── Excerpted records ──
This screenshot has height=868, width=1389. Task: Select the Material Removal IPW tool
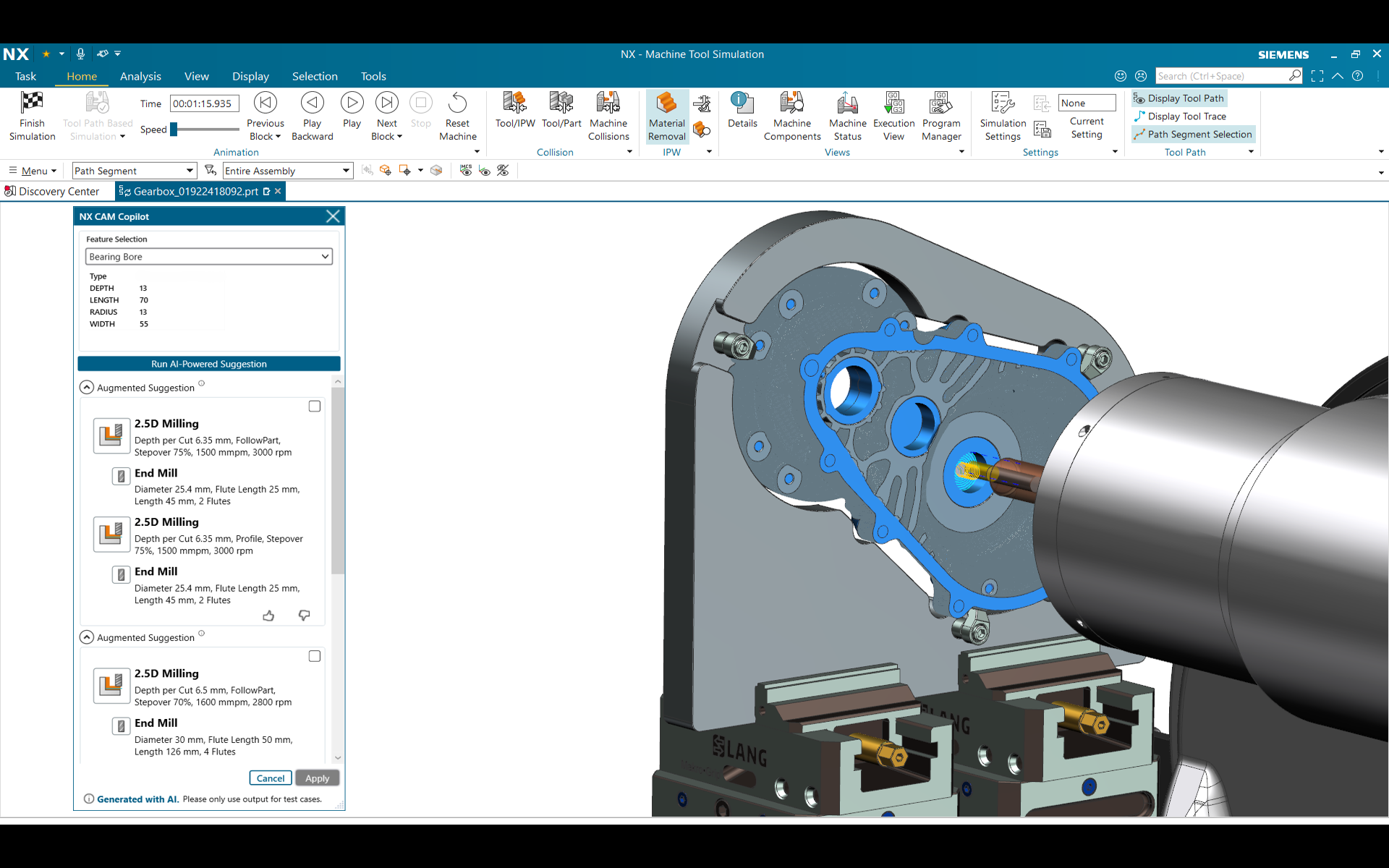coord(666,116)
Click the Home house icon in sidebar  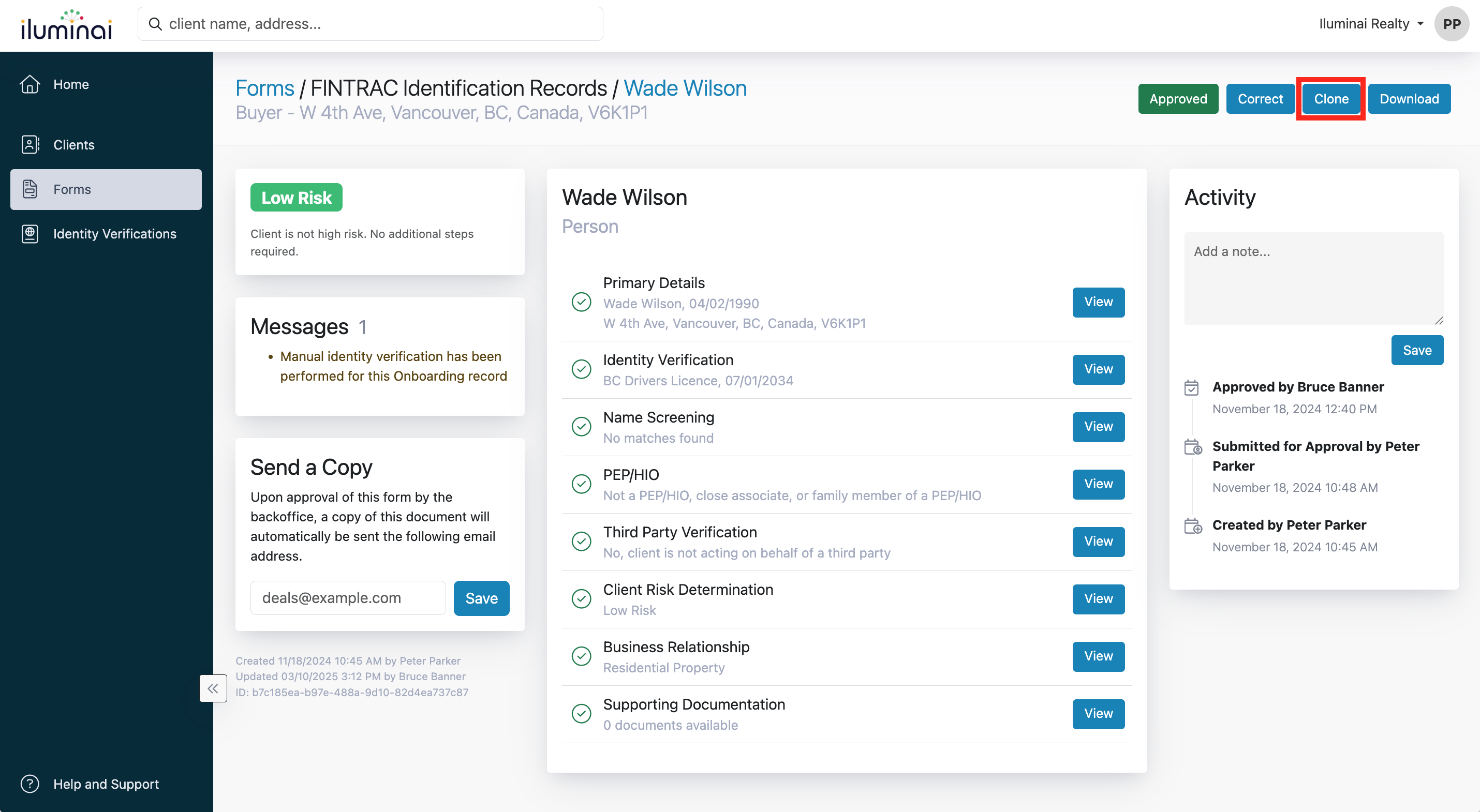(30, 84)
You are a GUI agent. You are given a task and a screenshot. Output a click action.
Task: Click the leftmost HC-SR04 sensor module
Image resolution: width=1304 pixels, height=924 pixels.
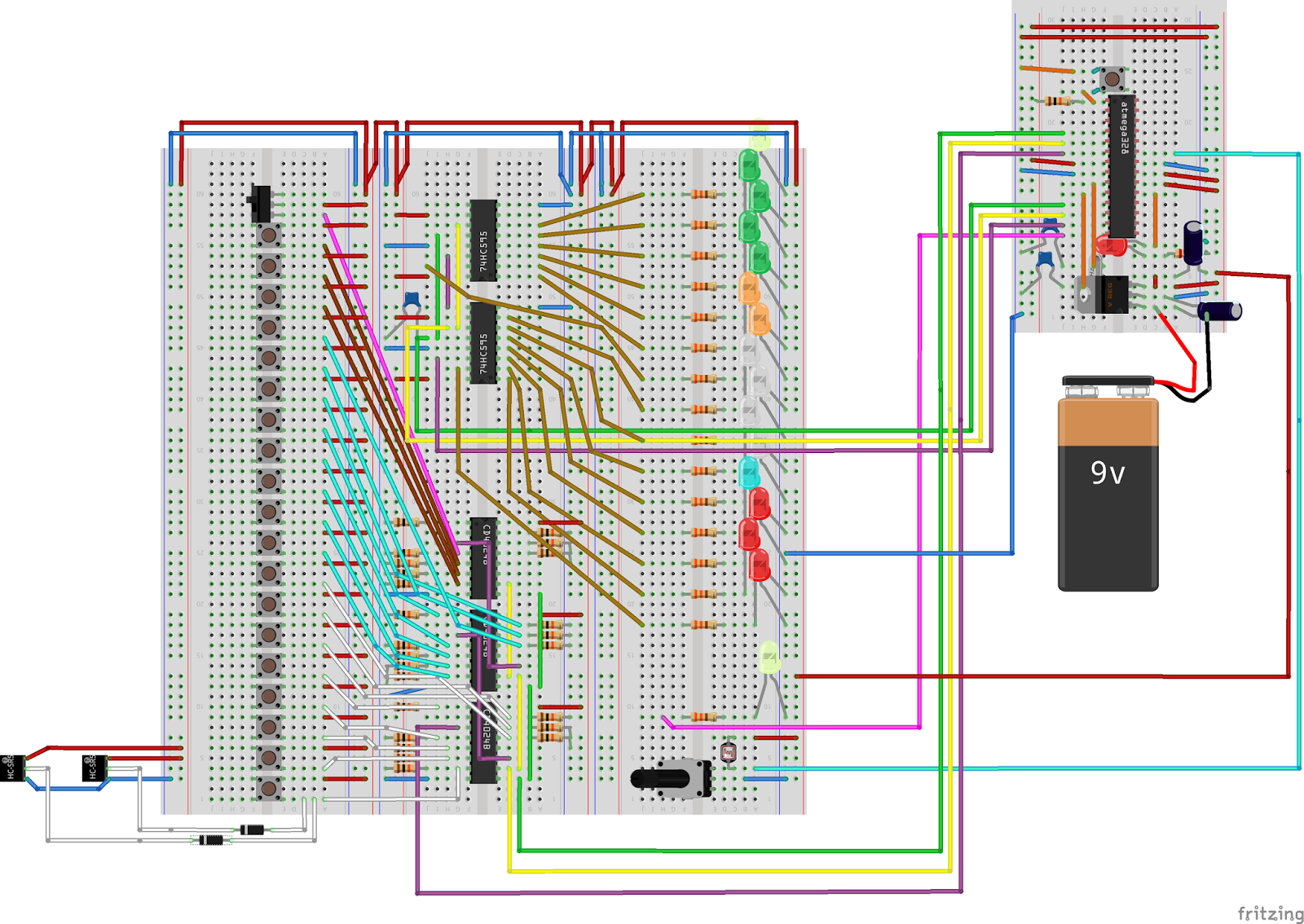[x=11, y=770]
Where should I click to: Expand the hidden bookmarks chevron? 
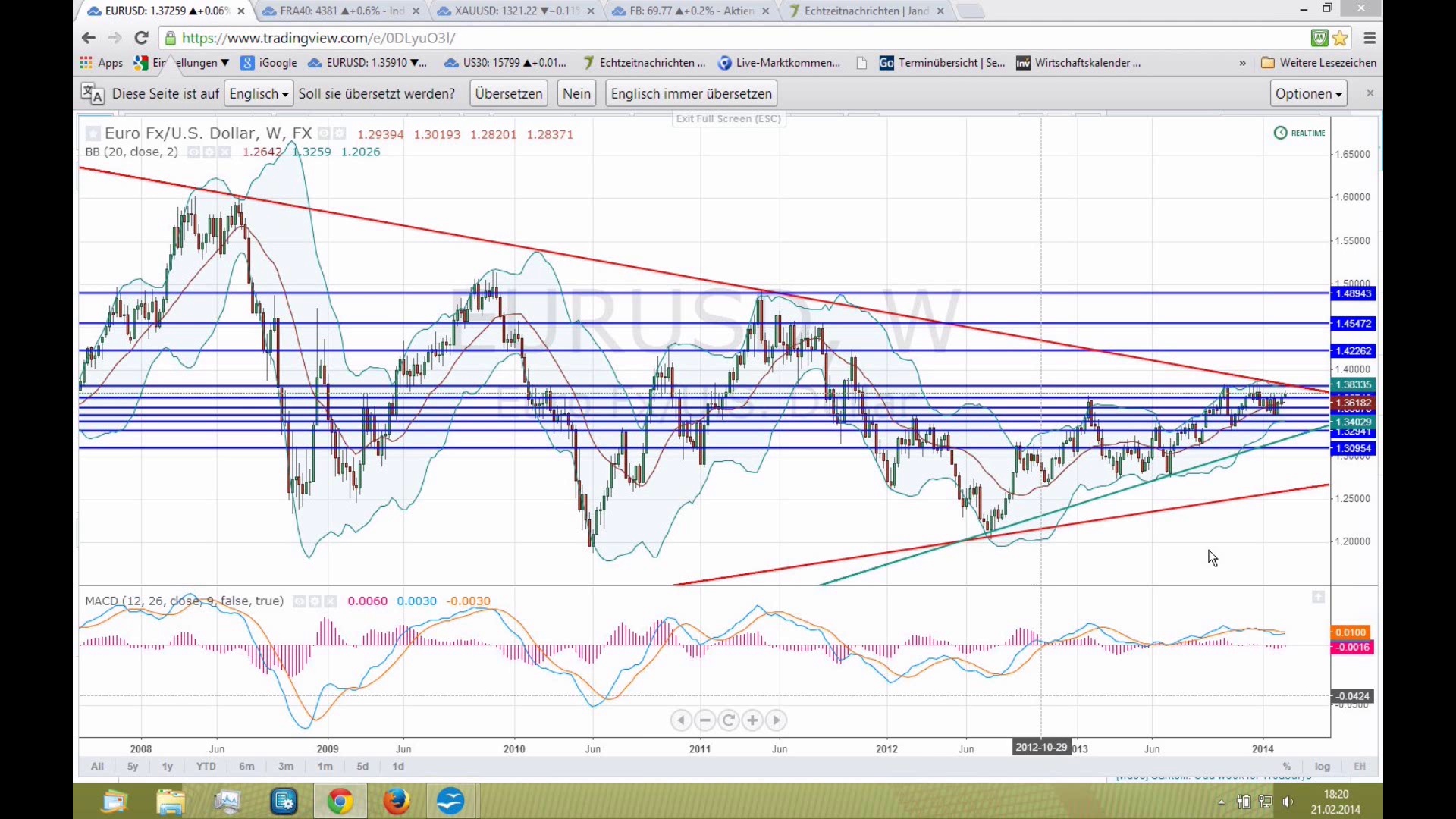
───
What is needed
Could you write out exactly the lines from the line containing "Task: Click the" to the end of the material, and nothing else? No pictures belong in the copy.

Reply to the task
Task: Click the leftmost HC-SR04 sensor module
Image resolution: width=1304 pixels, height=924 pixels.
[x=11, y=770]
Where should I click to: Expand the hidden bookmarks chevron? 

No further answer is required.